At the same time, Harder hasn’t authored a rant against the vacuousness of online fame. Though it can be gratifying to see CW exploit various online personalities, and a sense reminiscent of Hitchcock of identification allows us to wish she evades capture, the filmmaker is relatively understanding of the major influencer characters. Previously, he tapped into the isolation Madison felt during supposedly dream getaways. Here, Harder seems to trust that merely watching Jacob in action will make it clear that he is selling false masculinity to other gullible men; he resists caricaturing the character. He even grants Jacob a measure of dignity by showing his genuine loyalty to his girlfriend; he is two-faced, but Ariana is a collaborator in his hypocrisy, not someone exploited of it.

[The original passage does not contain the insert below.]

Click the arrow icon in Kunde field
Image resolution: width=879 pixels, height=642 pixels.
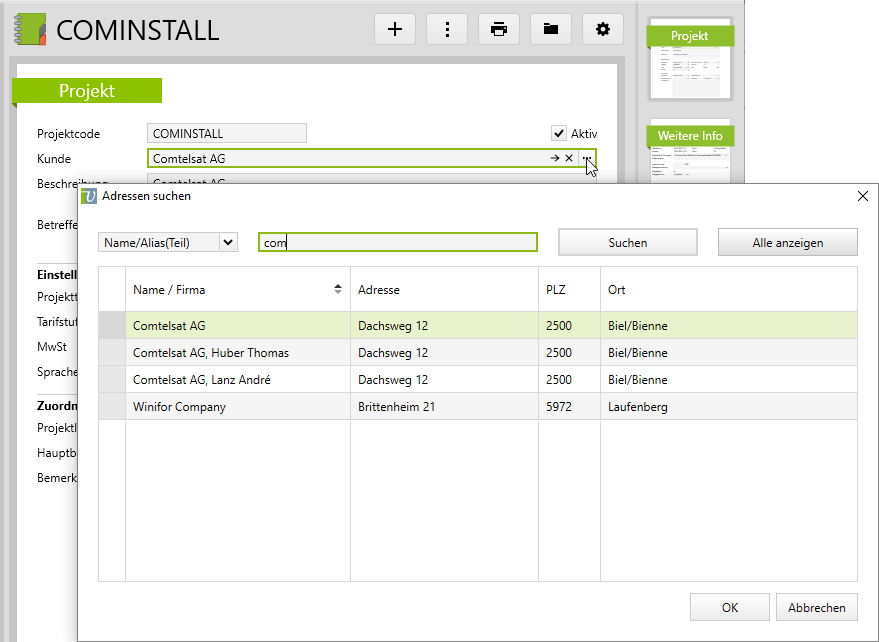[554, 159]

The other side of this balanced approach means it may occasionally seem that he’s nodding at elements of modern online life without investigating them further. This is particularly evident of the way he brings AI into the story, an intriguing development that lacks the psychological edge it deserves. The retitled sequel for the film might give fans of the first movie hope for a larger-scale escalation, and the film does eventually provide that, with a suitably wild final act. However, initially, it resembles more a sleek Alfred Hitchcock movie than a frenzied, technology-obsessed Brian De Palma thriller. Influencers’ heavy use of actual places may also be what prevents it from seeming like pure nightmare fuel. Our society might be saturated with always-online creators, online fraud, and self-serving tourism, but reality itself remains present, at least for now.
A seasoned gaming analyst with over a decade of experience in online casino reviews and strategy development.